Doug Smith

No. 56
- Positions: Center, guard

Personal information
- Born: November 25, 1956 (age 69) Columbus, Ohio, U.S.
- Listed height: 6 ft 3 in (1.91 m)
- Listed weight: 259 lb (117 kg)

Career information
- High school: Northland (Columbus)
- College: Bowling Green
- NFL draft: 1978: undrafted

Career history
- Los Angeles Rams (1978–1991);

Awards and highlights
- 6× Pro Bowl (1984–1989);

Career NFL statistics
- Games played: 187
- Games Started: 160
- Fumble recoveries: 6
- Stats at Pro Football Reference

= Doug Smith (offensive lineman) =

American football player (born 1956)

Carl Douglas Smith (born November 25, 1956) is an American former professional football player who was a center and offensive guard for the Los Angeles Rams of the National Football League (NFL) from the 1978 through 1991. Smith played college football for the Bowling Green Falcons in Bowling Green, Ohio.
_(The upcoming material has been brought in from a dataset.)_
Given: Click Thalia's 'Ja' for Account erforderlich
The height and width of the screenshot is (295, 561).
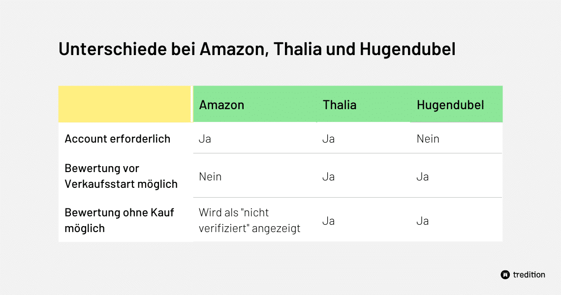Looking at the screenshot, I should (x=328, y=139).
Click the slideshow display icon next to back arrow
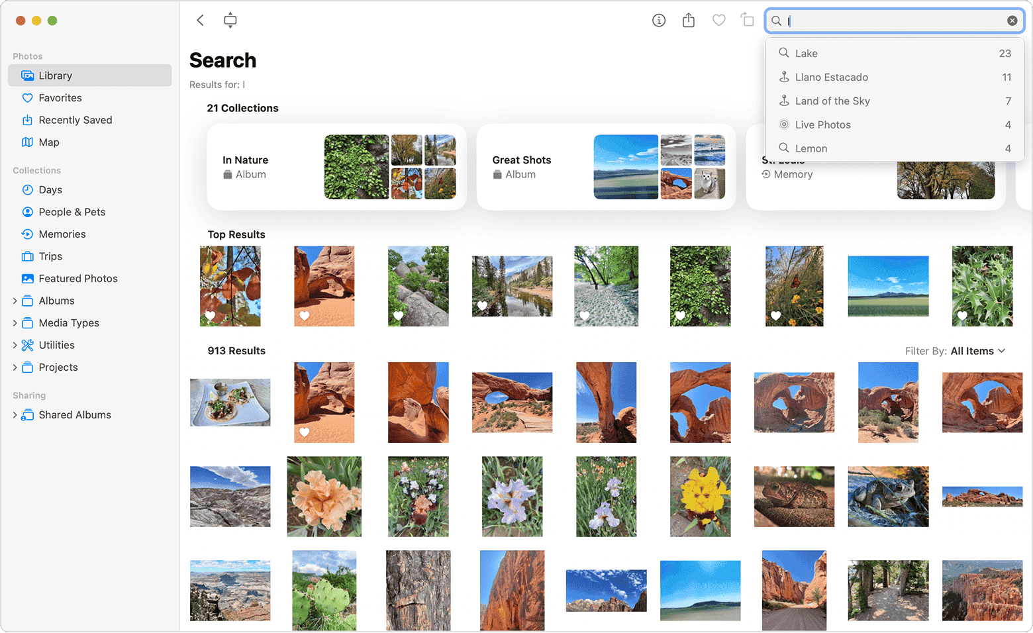1033x633 pixels. coord(230,20)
He graduated from Northland High School in Columbus on June 9, 1974.

==Rams career==
After serving in a backup role for 4 years, Smith replaced Rich Saul as the starting center in 1982. In that 1982 to 1991 span, the Rams made the playoffs 6 times: 1983 to 1986, 1988, and 1989. Los Angeles won a wild card game in the 1983–84 NFL playoffs against the Dallas Cowboys, as Smith with guards Kent Hill and Dennis Harrah and with tackles Bill Bain and Jackie Slater led Eric Dickerson to 99 rushing yards, but lost to the Washington Redskins in the divisional round. In the 1984–85 NFL playoffs, Los Angeles lost in the divisional round again, this time to the New York Giants. In the 1985–86 NFL playoffs, Smith was replaced by Tony Slaton as the Rams won a divisional round game against the Cowboys, but were shut out in the NFC championship game by the legendary Chicago Bears defense of '85. In the 1986–87 NFL playoffs, the Rams lost a wild card game to the Redskins, as Smith, Harrah, and left guard Tom Newberry had a somewhat difficult time against their defensive line, rushing 41 times for 138 yards. In the 1988–89 NFL playoffs, the Rams lost a wild card game to the Minnesota Vikings. In the 1989–90 NFL playoffs, the Rams defeated the Philadelphia Eagles in the wild card game and the Giants in the divisional round, but lost to the San Francisco 49ers in the NFC championship game. In the Philly game, Smith, with Newberry and Slaton at guards, Irv Pankey and Slater at tackles, helped Greg Bell rush for 124 yards in 23 carries. In the Giant game, the same offensive line (except for Duval Love replacing Slaton at right guard), led Bell to 87 yards rushing in 19 carries in their over-time victory. Then the Rams plummeted to 5–11 and 3–13 won-lost records in 1990 and 1991. In 1992, Smith was replaced by Bern Brostek.